What is Blue/Green deployment?

Answer 54

It is when we have two identical production environments. We deploy to either Blue or Green to test and then we switch traffic to which environment is the new version. If problems arise, we can quickly deploy out the old version and fix bugs.

Question 55

Which deployment option for Elastic Beanstalk has downtime if the deployment fails?

Answer 55

All at Once

Question 56

What is Traffic Splitting deployment option for Elastic Beanstalk?

Answer 56

We can specify a percentage of traffic that gets sent to a new application version and the amount of time we would like to monitor its health.

Question 57

What is a Beanstalk lifecycle policy?
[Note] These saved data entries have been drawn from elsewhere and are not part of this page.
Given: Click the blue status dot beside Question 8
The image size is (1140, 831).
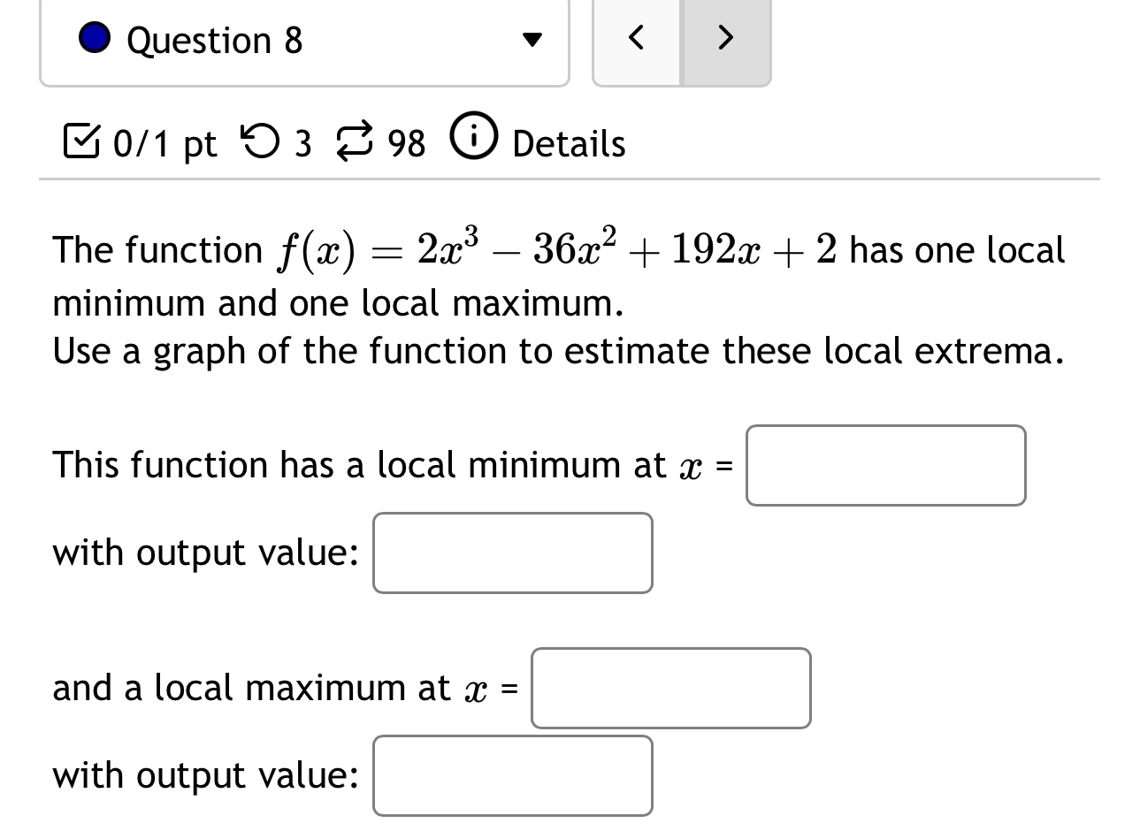Looking at the screenshot, I should tap(94, 38).
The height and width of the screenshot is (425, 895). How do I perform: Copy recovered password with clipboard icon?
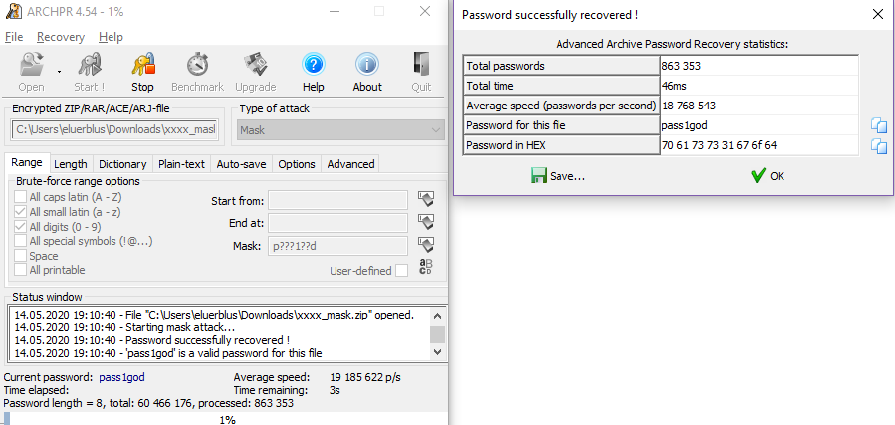[878, 125]
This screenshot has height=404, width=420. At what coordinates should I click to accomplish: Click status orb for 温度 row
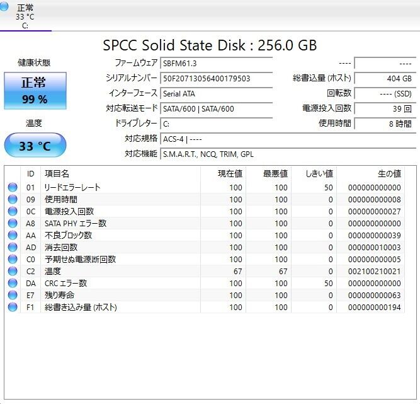(x=13, y=271)
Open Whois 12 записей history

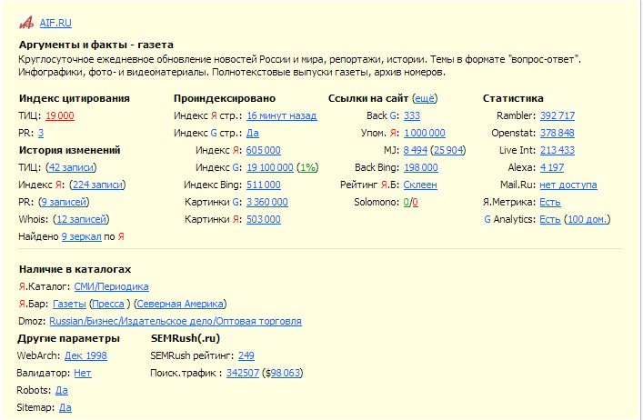click(x=81, y=219)
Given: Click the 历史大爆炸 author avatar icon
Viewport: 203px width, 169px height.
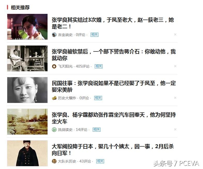Looking at the screenshot, I should pyautogui.click(x=54, y=98).
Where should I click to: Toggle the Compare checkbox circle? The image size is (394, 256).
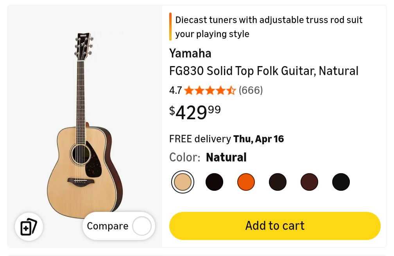coord(141,226)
How can we prevent data loss?

Answer 57

Beanstalk can have at most 1000 versions. Setting a lifecycle policy can help phase out old versions. Based on time and space. We can configure an option so that it does not delete source bundle in S3.

Question 58

What are .ebextensions files?

Answer 58

They are configuration files to configure your environment and customize the AWS resources that it contains. They are YAML or JSON formatted but have a .config file extension.

Question 59

We clone an Elastic Beanstalk environment that has an RDS database configured and running. The data is migrated over true or false?

Answer 59

False. Data is lost but configuration is kept.

Question 60

After creating an Elastic Beanstalk environment, we cannot change the ELB type, true or false?

Answer 60

True. You can still change the ELB types settings however.

Question 61

We need to change the ELB type of our Elastic Beanstalk environment. We can go ahead and clone it and change the LB configuration, true or false.

Answer 61

False. We need to migrate (create new environment without LB but same configuration), to a new environment, deploy to the new environment, and then CNAME swap or Route 53 update.

Question 62

What is the best architecture concerning Elastic Beanstalk and RDS databases in Production?

Answer 62

We do not want to provision an RDS database with Beanstalk in prod. The RDS lifecycle is tied to the Beanstalk lifecycle. Instead we should separately create the RDS instance and provide our EB application a connection string.

Question 63

How do we decouple RDS from Elastic Beanstalk?

Answer 63

We create a snapshot of RDS DB;
Go to the RDS console and protect the RDS database from deletion;
Create a new Elastic Beanstalk environment, without RDS, point your application to existing RDS;
Perform a CNAME swap or Route 53 update;
Terminate the old environment (RDS will not be deleted);
Since RDS will stay, need to delete CloudFormation stack;

Question 64

True or false, a single docker on an Elastic Beanstalk application utilizes RDS?

Answer 64

False. Only EC2

Question 65

What one of two things must we provide for single Docker container in Elastic Beanstalk?

Answer 65

Dockerfile or a dockerrun.aws.json v1 (points to an already built Image)

Question 66

What do we need to provide to set up a Multi Docker Container in Elastic Beanstalk?

Answer 66

Dockerrun.aws.json (v2). This is used to generate the ECS task definition.

Question 67

What is the ECS Capacity Provider?

Answer 67

A Capacity Provider help determine the allowed usage of resources for each task. When we create a service, we can choose a Capacity Provider (our CP strategy) instead of Fargate or EC2 to determine how tasks are placed.

Question 68

You would like your Elastic Beanstalk environment to expose an HTTPS endpoint instead of an HTTP endpoint in order to get in-flight encryption between your clients and your web servers. What must be done to setup HTTPS on Beanstalk?

Answer 68

Add a secure listener in the .ebextensions in a .config file

Question 69

You are looking to perform a set of repetitive and scheduled tasks asynchronously. Which Elastic Beanstalk environment should you setup?

Answer 69

Set up a Worker environment and a cron.yaml file

Question 70

What is the difference between a task placement strategy and a task placement constraint?

Answer 70

A placement strategy is a best attempt at placing or terminating tasks on services. A placement constraint is a more hard-nosed rule on where a task can get placed.